**Data for this exercise**
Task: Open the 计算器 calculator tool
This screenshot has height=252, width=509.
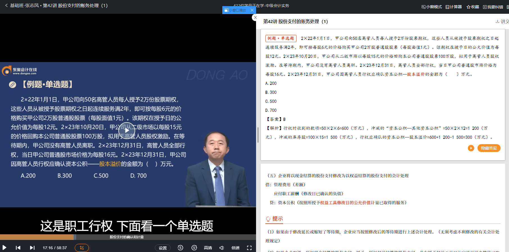Action: click(x=454, y=7)
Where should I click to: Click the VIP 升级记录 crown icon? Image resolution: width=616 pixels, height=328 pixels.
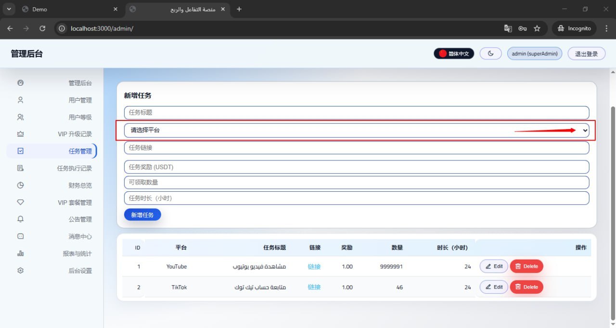pos(20,134)
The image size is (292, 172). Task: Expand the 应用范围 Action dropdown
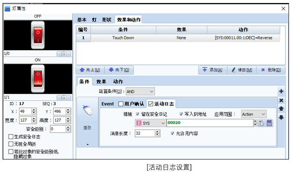click(x=253, y=114)
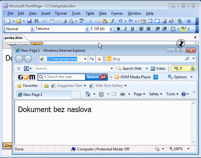
Task: Click the Spelling check icon
Action: (x=81, y=21)
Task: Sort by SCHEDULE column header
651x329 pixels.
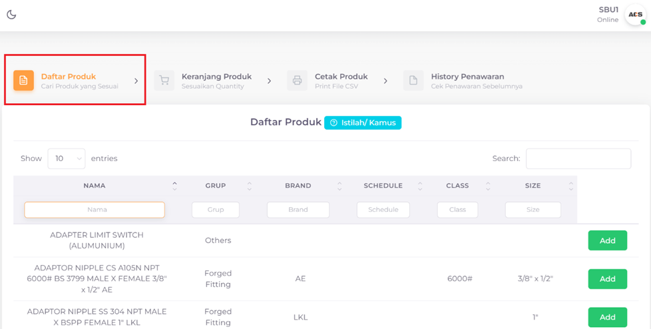Action: tap(383, 186)
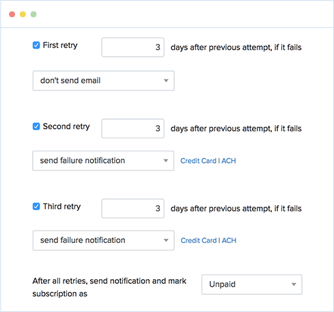
Task: Expand Second retry's failure notification dropdown
Action: tap(103, 161)
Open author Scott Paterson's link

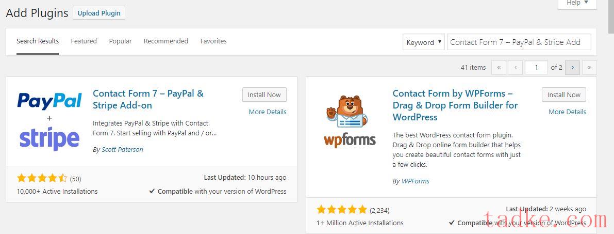(122, 150)
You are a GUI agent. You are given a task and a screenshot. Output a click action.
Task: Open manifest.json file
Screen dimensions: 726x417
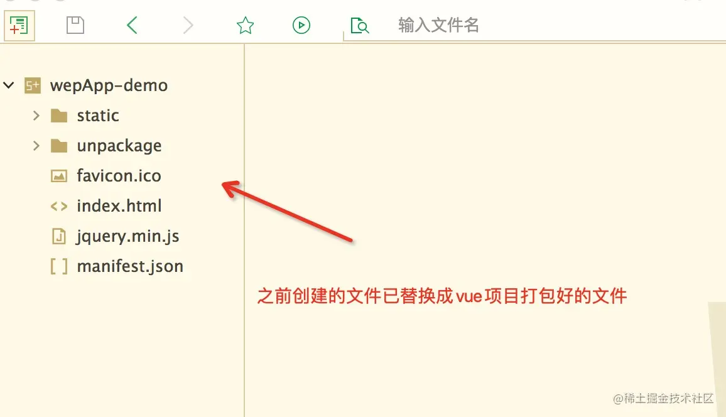click(x=130, y=266)
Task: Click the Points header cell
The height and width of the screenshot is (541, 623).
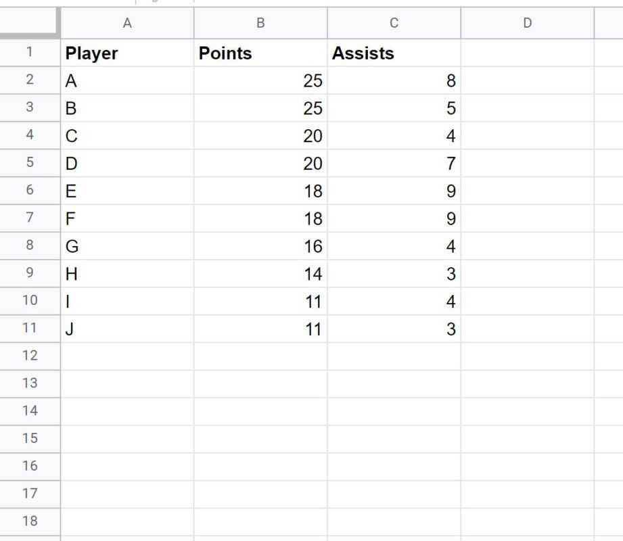Action: [260, 53]
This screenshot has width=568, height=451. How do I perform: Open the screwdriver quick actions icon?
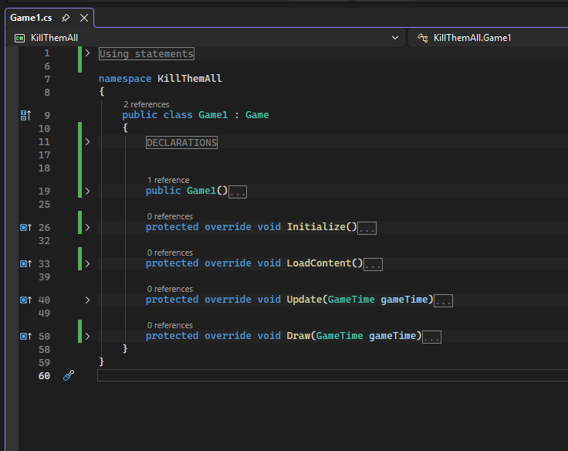(x=68, y=375)
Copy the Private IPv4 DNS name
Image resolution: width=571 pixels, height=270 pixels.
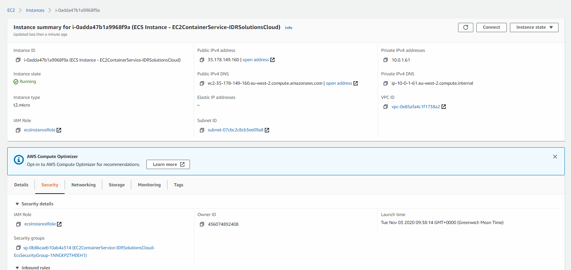pyautogui.click(x=386, y=83)
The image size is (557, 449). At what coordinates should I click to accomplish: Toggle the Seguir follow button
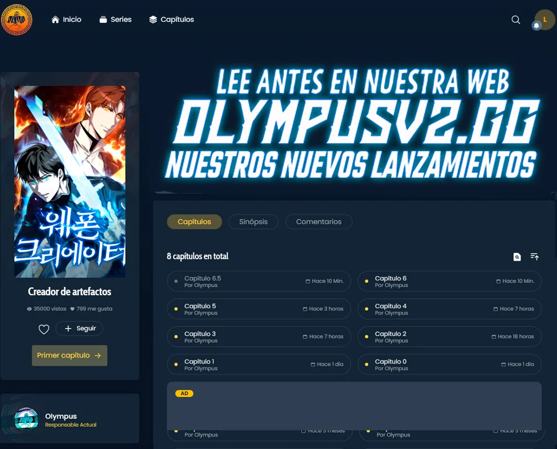coord(79,329)
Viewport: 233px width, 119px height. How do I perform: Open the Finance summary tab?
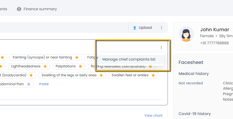tap(40, 9)
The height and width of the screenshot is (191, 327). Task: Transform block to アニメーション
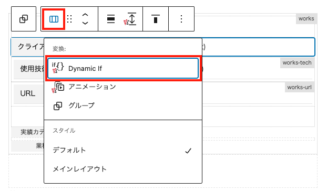123,87
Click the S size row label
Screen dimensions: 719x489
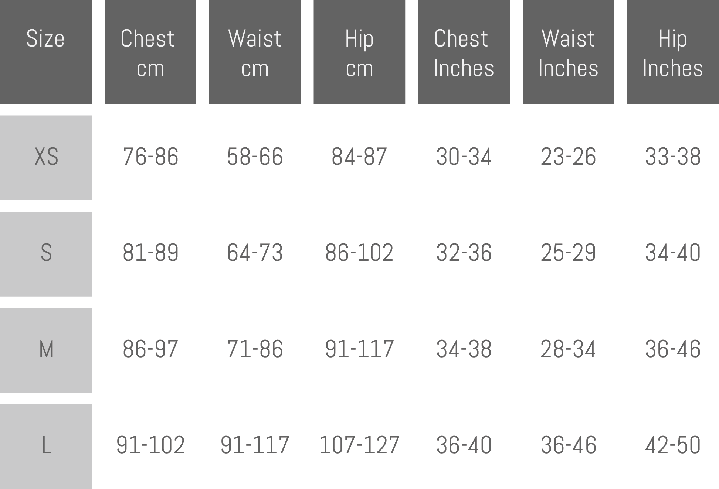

**What you are asked to do**
Search the data above for the string "header" and return every line that has it.

**Reply**
Task: Sort by SCHEDULE column header
Task: Click the Points header cell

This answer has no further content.